Tradizionalmente il successo di un vertice del G7 o del G20 si misura dal comunicato finale che viene concordato e firmato dai leader partecipanti: un testo di solito piuttosto lungo ed elaborato che contiene una serie di impegni – più o meno concreti e dettagliati – in vari ambiti degli affari internazionali. Se questo fosse il metro di giudizio, allora il summit di Biarritz potrebbe essere considerato un fallimento totale: per la prima volta i sette “grandi” (più uno, ovvero il presidente del Consiglio europeo) non hanno pubblicato alcuna dichiarazione finale, ma si sono limitati a concordare una scarna comunicazione riassuntiva dove vengono elencati i temi più “caldi” che sono stati oggetto di discussione: commercio internazionale, Iran, Ucraina, Libia e Hong Kong. Cinque scenari di crisi dove effettivamente non è stato preso alcun provvedimento congiunto e che restano ancora insoluti.

 

Eppure, sarebbe riduttivo limitarsi ad un’analisi che non vada oltre la superficie di un G7 definito come “buco nell’acqua” e che sembrerebbe aver dimostrato una volta di più la scarsa utilità di formati multilaterali che non corrispondono più alla distribuzione attuale del potere globale a livello politico ed economico. Infatti, non bisogna sottovalutare la complicatissima congiuntura internazionale nella quale si è trovato Emmanuel Macron.

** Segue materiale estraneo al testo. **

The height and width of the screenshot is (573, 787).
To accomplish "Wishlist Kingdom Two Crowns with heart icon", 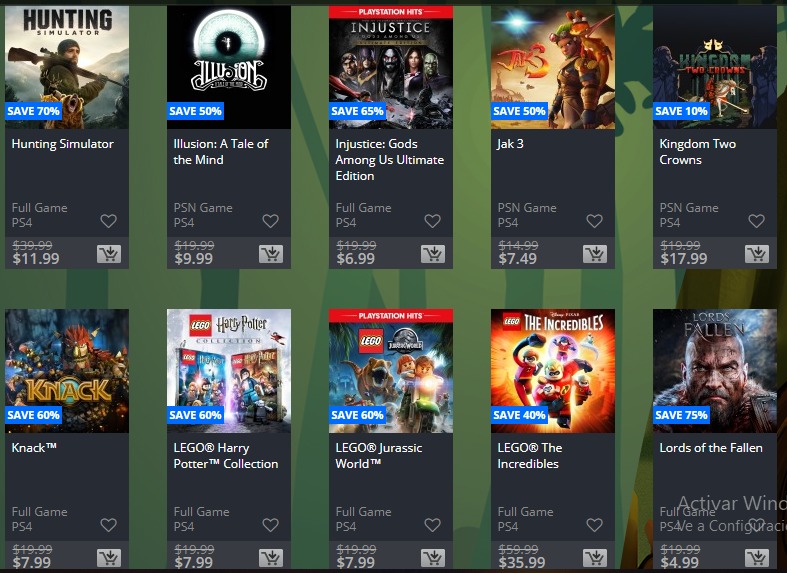I will 756,221.
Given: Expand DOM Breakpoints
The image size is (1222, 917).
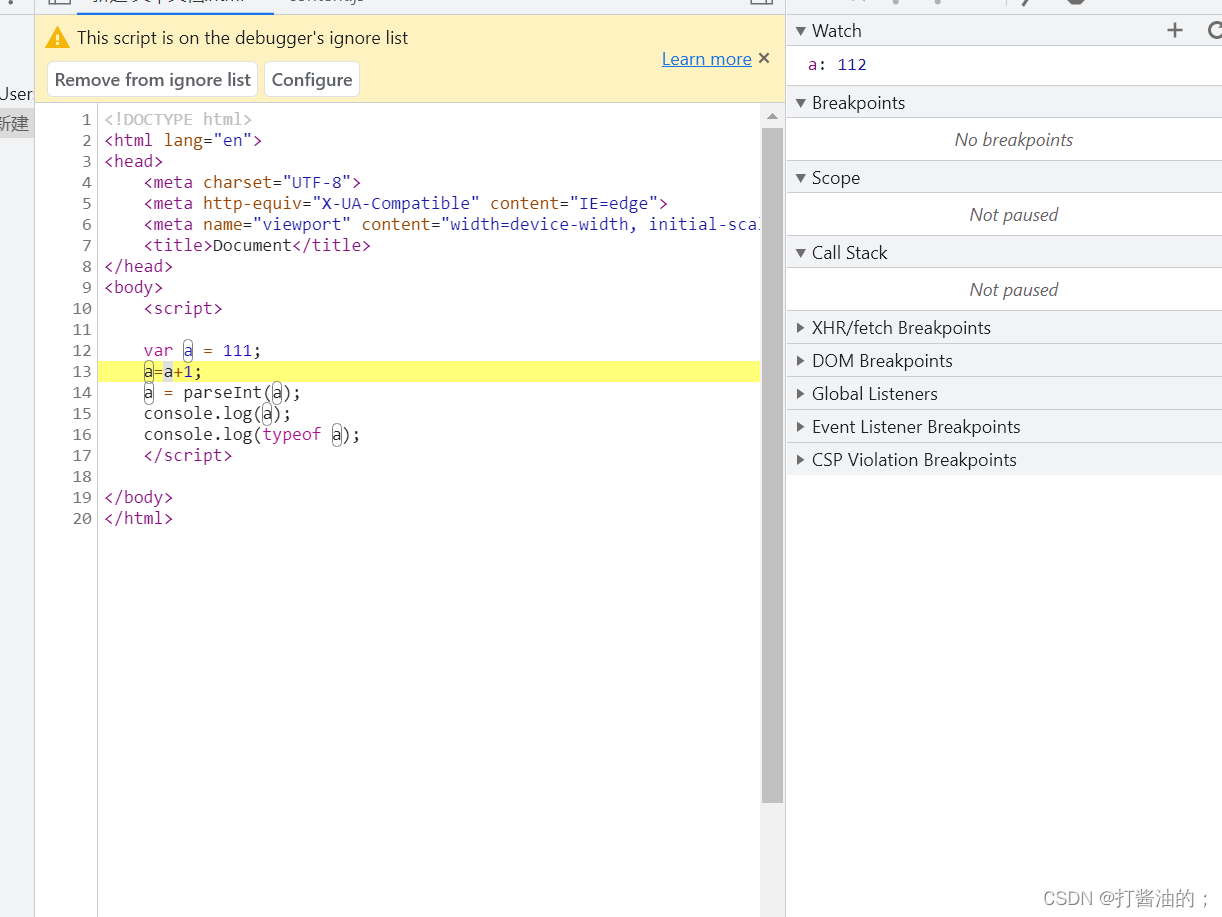Looking at the screenshot, I should [799, 360].
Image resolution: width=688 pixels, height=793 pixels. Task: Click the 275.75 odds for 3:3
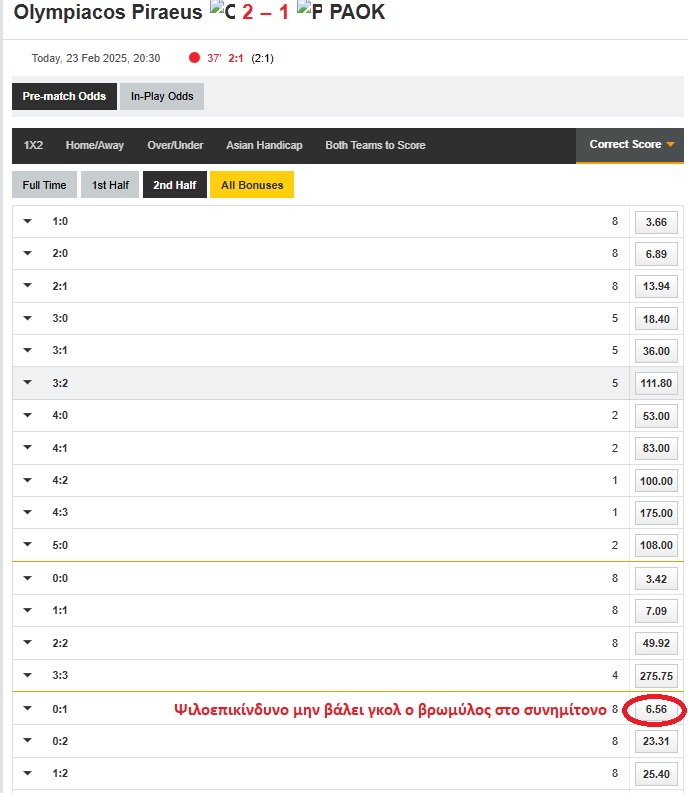pyautogui.click(x=656, y=676)
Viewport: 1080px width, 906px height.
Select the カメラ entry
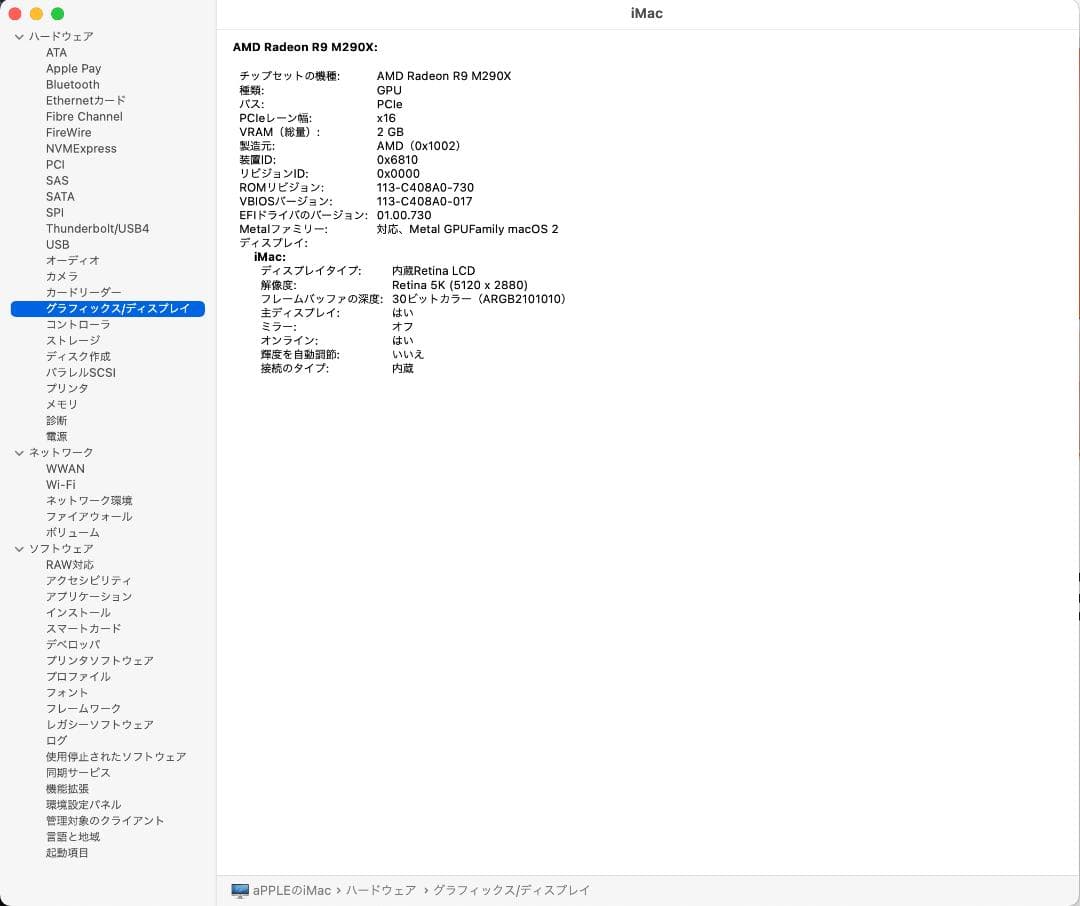(64, 276)
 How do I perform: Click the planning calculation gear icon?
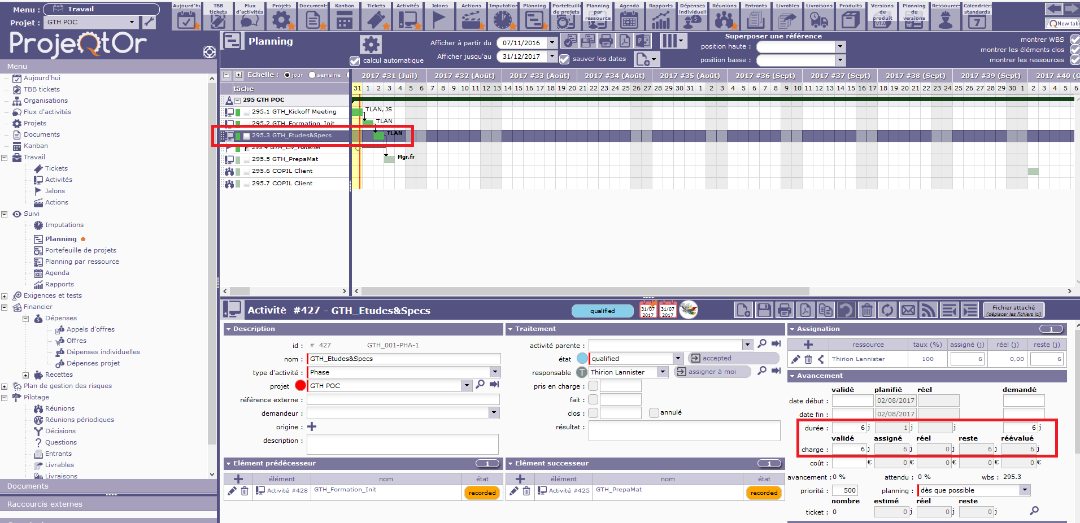[371, 44]
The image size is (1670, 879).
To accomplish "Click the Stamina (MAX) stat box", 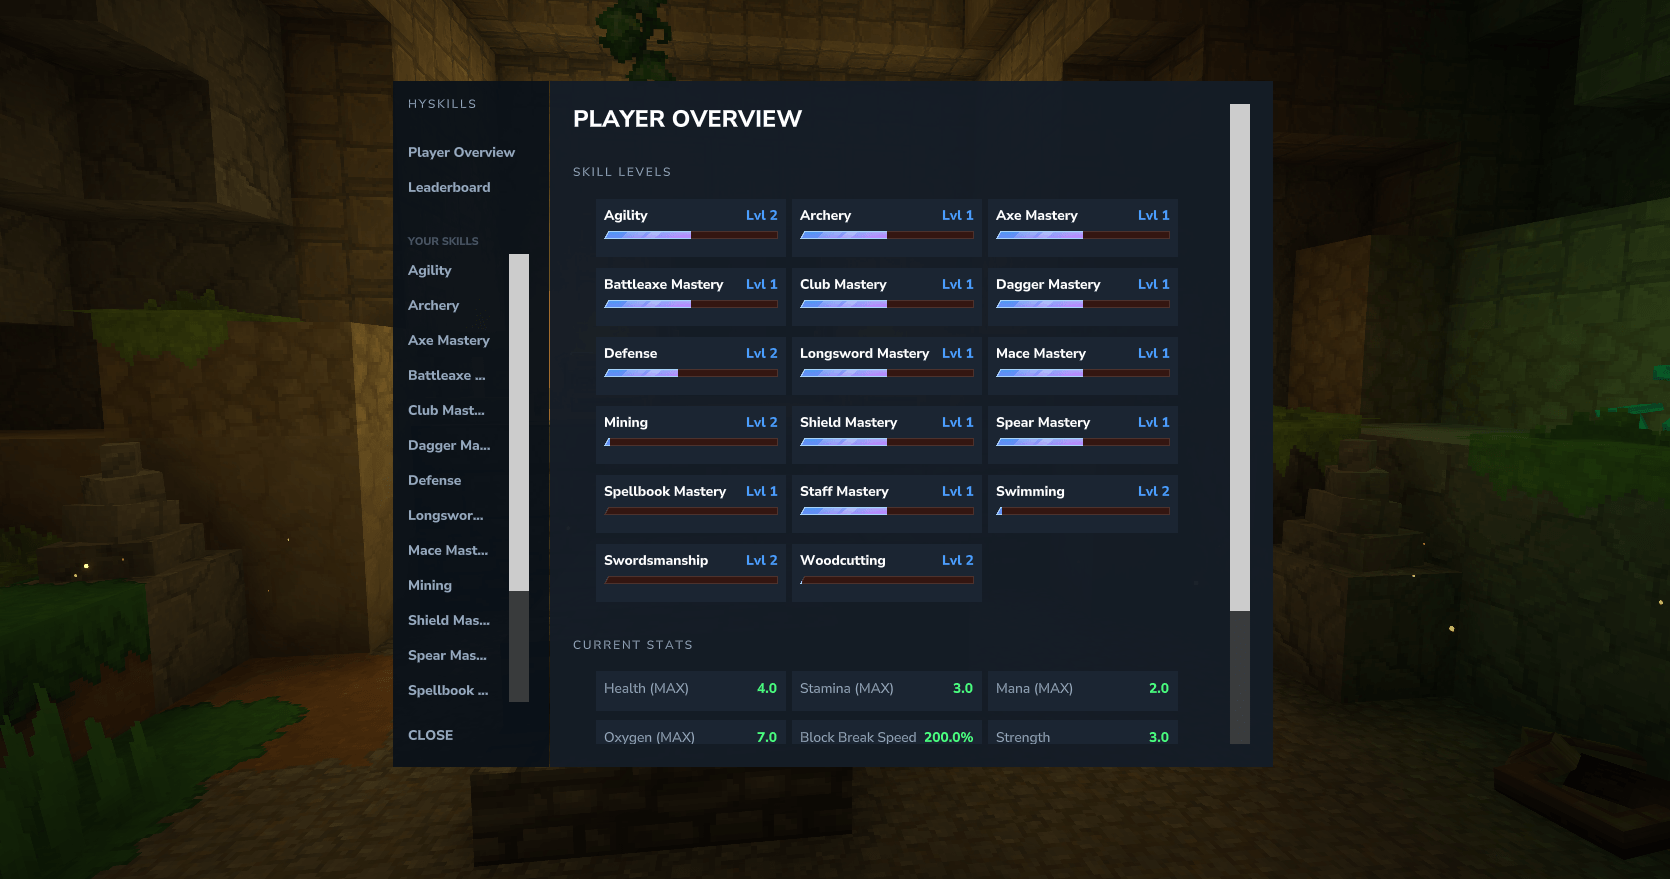I will [x=886, y=689].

In una fase in cui gli Stati Uniti agiscono in maniera sempre più unilaterale, dove le guerre commerciali tra America e Cina rischiano di provocare enormi danni all’economia globale, con l’Europa divisa a causa della Brexit “dura” che sembra ormai inevitabile, il presidente francese si è dimostrato molto abile ad orchestrare un vertice che ha raggiunto quantomeno il risultato di far sedere attorno al tavolo i principali leader occidentali per due giorni e confrontarsi, in maniera schietta e informale, su problemi che allo stato attuale le diplomazie ufficiali non sembrano in grado di risolvere.

 

L’invito del ministro degli Esteri iraniano a partecipare al summit francese ha costretto i leader a riflettere su una crisi internazionale che rischia di avvitarsi su se stessa. Allo stesso modo, le discussioni sull’Ucraina hanno messo a fuoco il tema dei rapporti con la Russia e l’eventualità che Putin venga nuovamente invitato a sedersi al tavolo di quello che una volta era il G8. Sul commercio internazionale, se da un lato Trump ha deciso di alzare nuovamente i dazi nei confronti della Cina – continuando un pericoloso tit for tat di cui non si riesce a vedere la fine – dall’altro il sanguigno PresidetoTO si sta comportando meglio” nei confronti degli Usa.

 

In tutto questo, non va sminuito neppure il contributo fornito dall’Italia e dal presidente del Consiglio Giuseppe Conte, che nonostante la crisi politica interna si è dimostrato decisamente più a suo agio rispetto alla sua prima apparizione in campo internazionale, l’anno scorso a Charlevoix in Canada. L’endorsement ricevuto via Twitter da Trump (con la e di Giuseppe pronunziata in inglese i) è il frutto non solo di una valutazione personale dell’inquilino della Casa Bianca ma è anche la cartina di tornasole che dimostra la soddisfazione dell’amministrazione americana per un ritorno alla normalità dialettica tra alleati. Conte ha saputo offrire un contributo di rilievo su tutti i principali argomenti discussi: dalla Russia all’Iran, dall’Afghanistan alla Siria, passando per web tax, monete virtuali e protezione dell’ambiente. Probabilmente, anche la normalizzazione in corso del dibattito politico interno ha contribuito ad una performance più disinvolta e rilassata del premier, che si è trovato di colpo svincolato da “paletti” politici che ne avevano sensibilmente limitato la libertà di azione e l’iniziativa di governo. Pensare che l’Italia sia tornata ad essere forte e autorevole dopo il G7 di Biarritz sarebbe una conclusione frettolosa; certo è che da ora in avanti, se Conte sarà confermato premier “politico” di un nuovo esecutivo, con un programma di cambiamento fortemente europeistico sarà fondamentale rafforzare le relazioni personali ed istituzionali a livello internazionale dando prova ai partner di crescente affidabilità , continuità ed efficacia del nostro sistema paese. Come dicono nel deep state a Washington nessuno ti offre mai un free lunch, (un pranzo gratis).